Literalmente el Libro de Urantia cuenta como “los Adanitas, Adán mismo y Eva entre ellos, habrían llegado a Urantia cerca de 38000 años atrás, “cuando el jardín estaba en plena flor”, posando suavemente sobre la superficie del planeta sus naves, “transportes seráficos”, en las inmediaciones del Templo del Padre Universal. La sangre de los Adanitas empezó a mezclarse con la de la mayoría de las razas humanas, siempre unas en mayor proporción que otras porque, entre otras cosas, las razas más oscuras de la India y de África no les eran atractivas a los Adanitas, y si bien el hombre rojo de las Américas y el amarillo, oriundo de Asia, reunían las condiciones que consideraban adecuadas, debieron caerles demasiado lejos del lugar en donde habían aterrizado, por lo que optaron por la unión con las razas azules de Europa. Lentamente estos hijos migratorios del Edén se unieron con los tipos más altos de la raza azul vigorizando las prácticas culturales de estos mientras que exterminaban al mismo tiempo sin compasión los restos de las cepas de la raza Neardental. Esta técnica de mezcla de razas combinada con la eliminación de las cepas inferiores, y al tanto aquí con la terminología empleada, produjo una docena o más de grupos de hombres azules superiores, uno de los cuales se denominaría, milenios después, de Cromagnón, que constituiría los cimientos biológicos de las razas europeas modernas, las razas blancas de Europa”

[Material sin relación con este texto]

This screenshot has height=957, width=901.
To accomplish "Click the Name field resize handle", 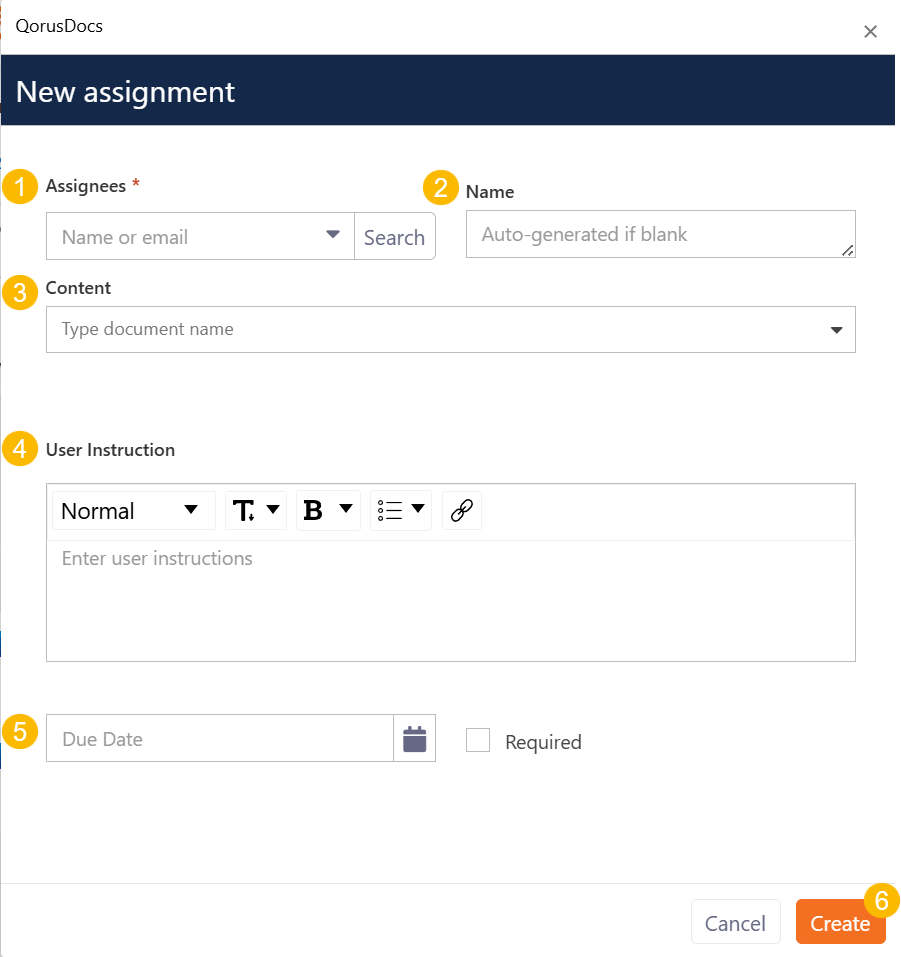I will (847, 250).
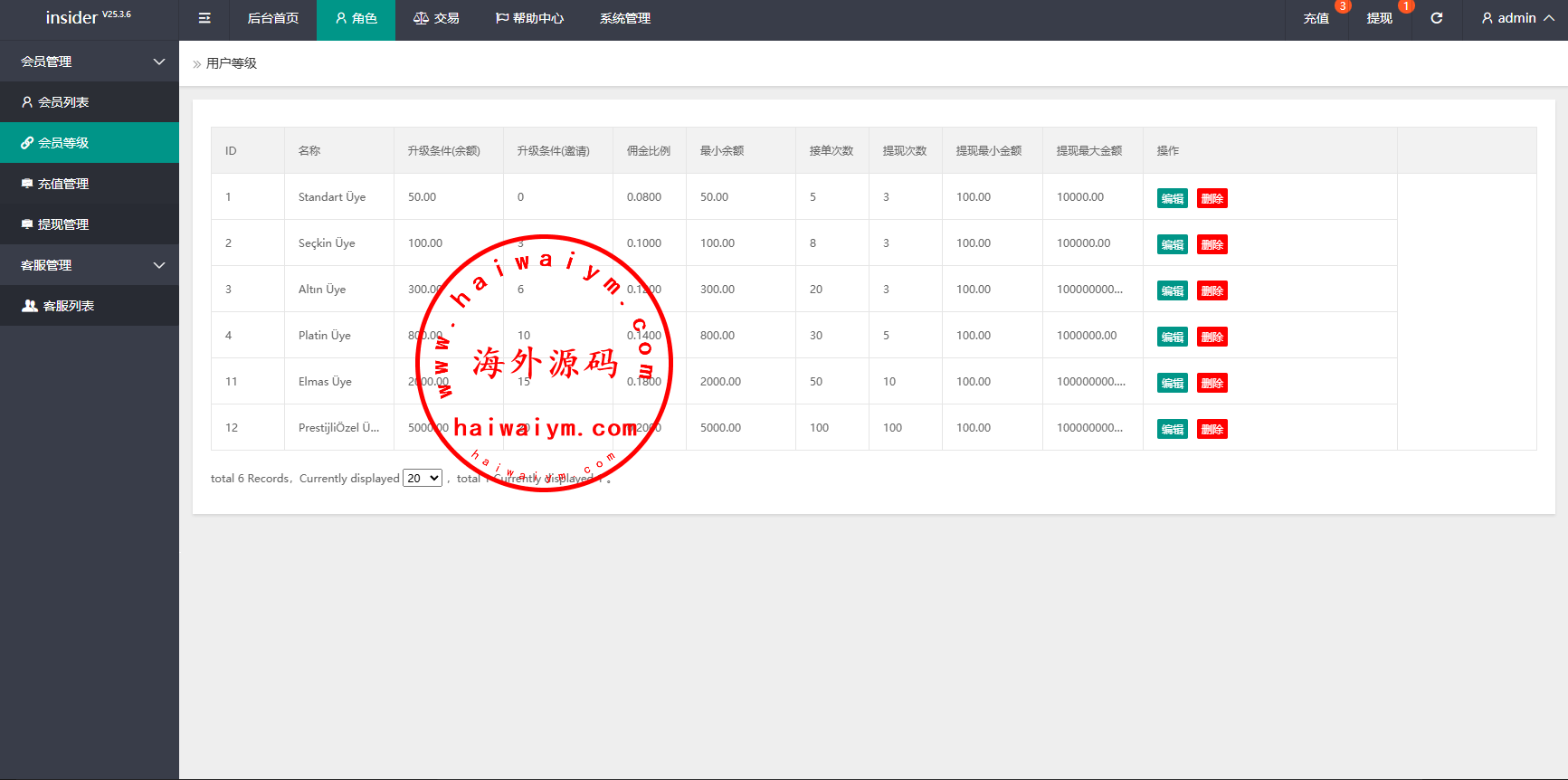Open 会员列表 in the sidebar
1568x780 pixels.
click(x=63, y=102)
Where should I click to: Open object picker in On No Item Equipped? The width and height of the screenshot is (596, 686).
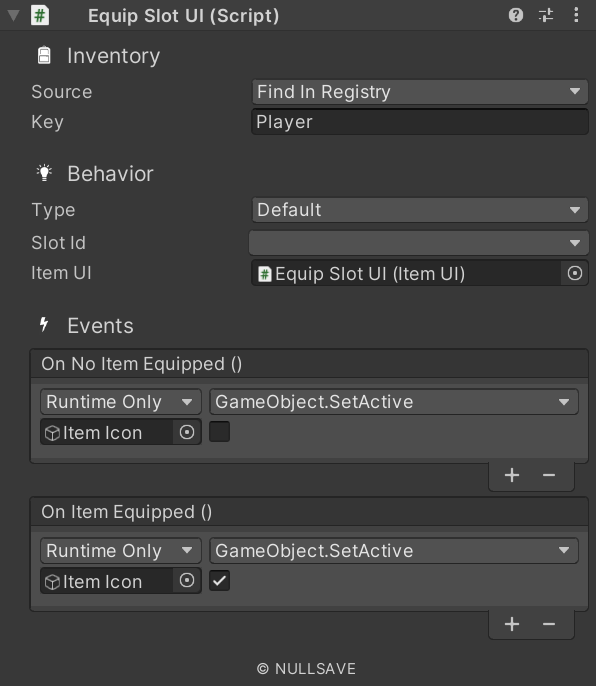187,432
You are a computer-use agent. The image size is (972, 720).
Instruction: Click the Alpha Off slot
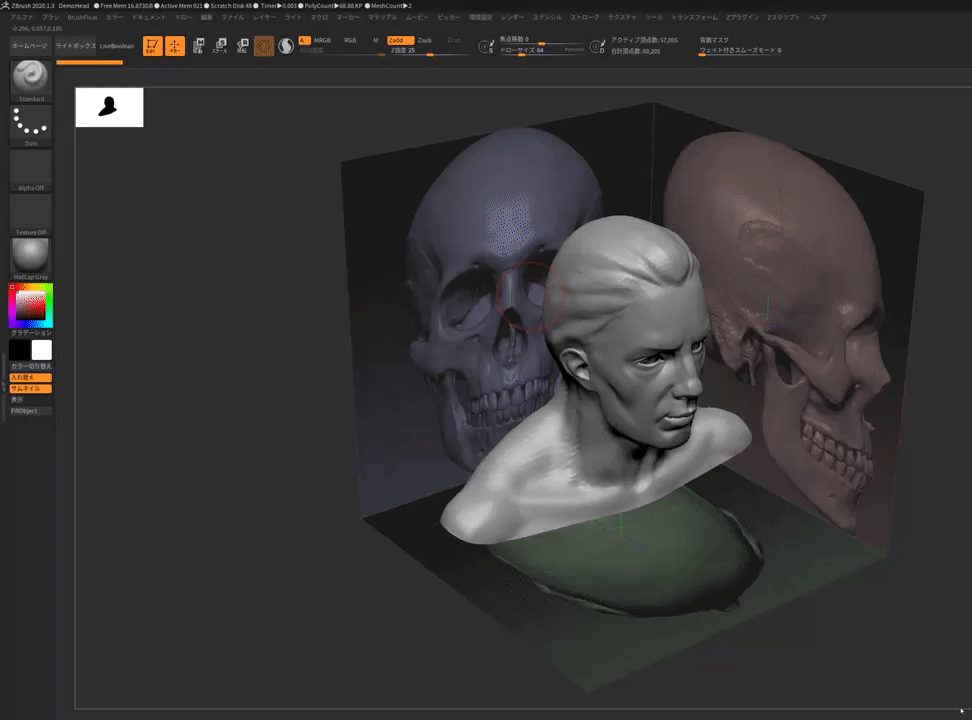coord(31,168)

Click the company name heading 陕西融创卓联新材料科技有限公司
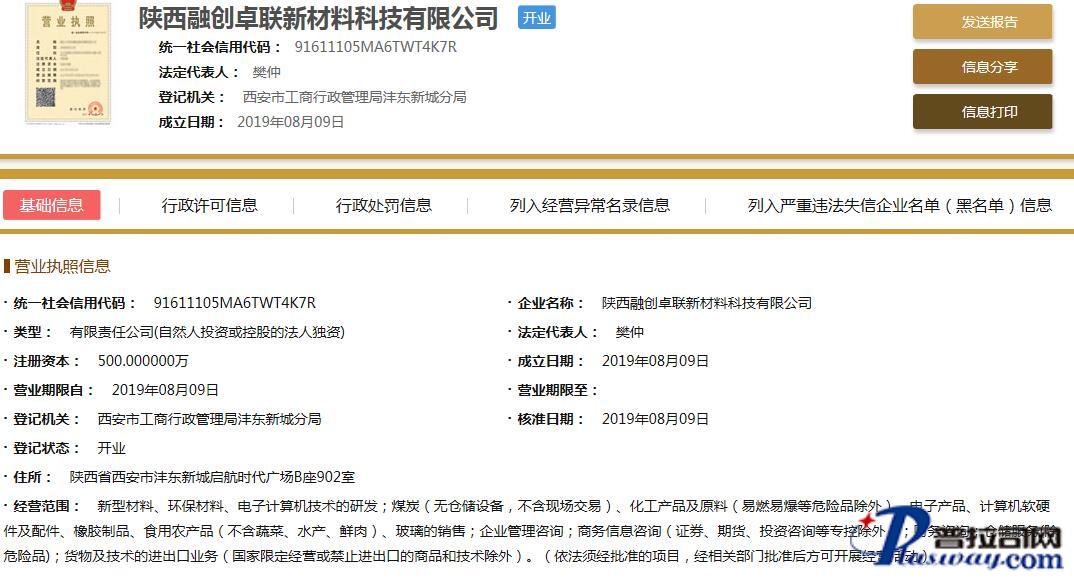[x=318, y=18]
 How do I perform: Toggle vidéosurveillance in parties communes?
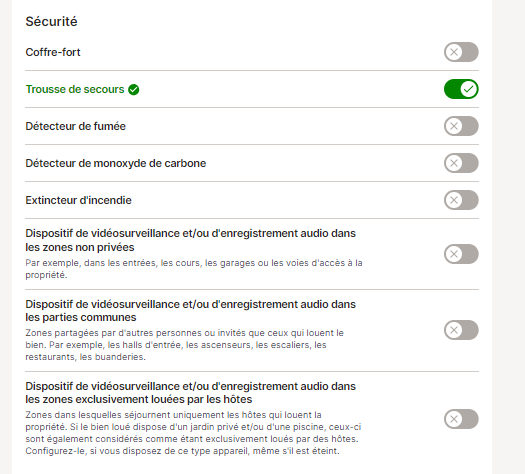click(x=461, y=330)
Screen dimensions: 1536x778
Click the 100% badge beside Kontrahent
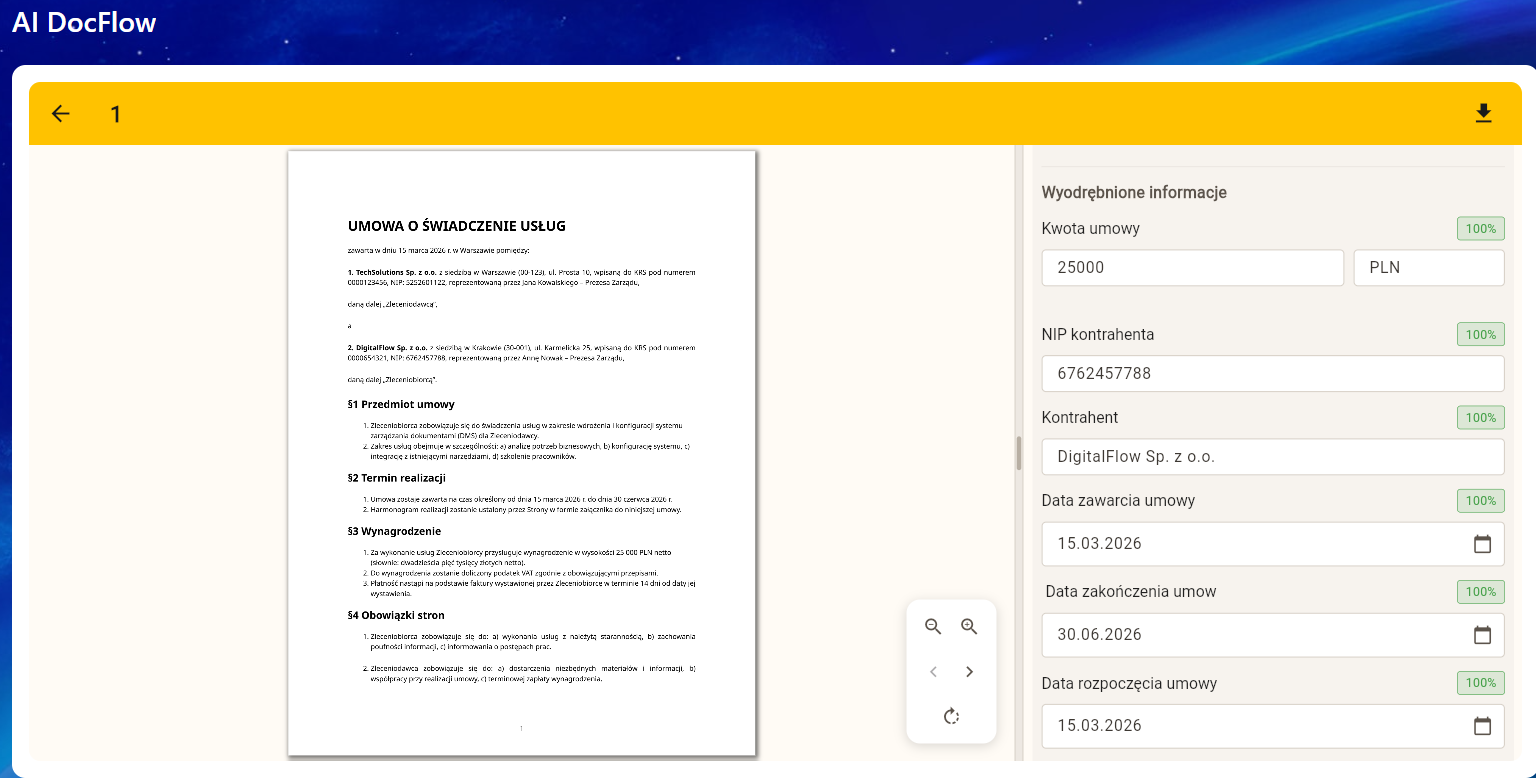[1480, 417]
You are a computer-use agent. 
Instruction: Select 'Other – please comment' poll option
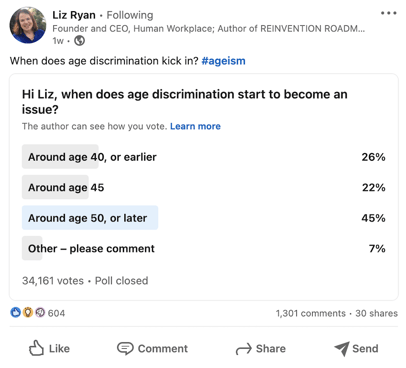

La Fundación Urantia, con sede en Chicago, Illinois, se dedica hoy día a la conservación y difusión de esta antología que como libro revelado surgió, según ellos, de manera inexplicable a través de ciertas personalidades sobrehumanas cuyos nombres aparecen en diferentes partes del mismo libro o por la mediación, sospecho yo, de un grupo de hombres que, en la década de los treinta se sintieron inspirados por Dios para luego permanecer en el anonimato.

Su objetivo, a priori, no parece ser el de constituir unan nueva religión como si es el caso de otros tantos libros revelados, aunque es más que probable que con el tiempo todo se ande, pues su finalidad, idéntica a la de otras muchas religiones de la historia de la humanidad consistiría en reinterpretar las ideas referentes a la existencia de un ente superior pero haciendo una clasificación de las razas en función de su pureza y abjurando del origen judío de las mismas religiones que, se quiera o no, inspiran la obra, lo que en cualquier caso haría sospechar de las verdaderas intenciones de tan enigmática obra.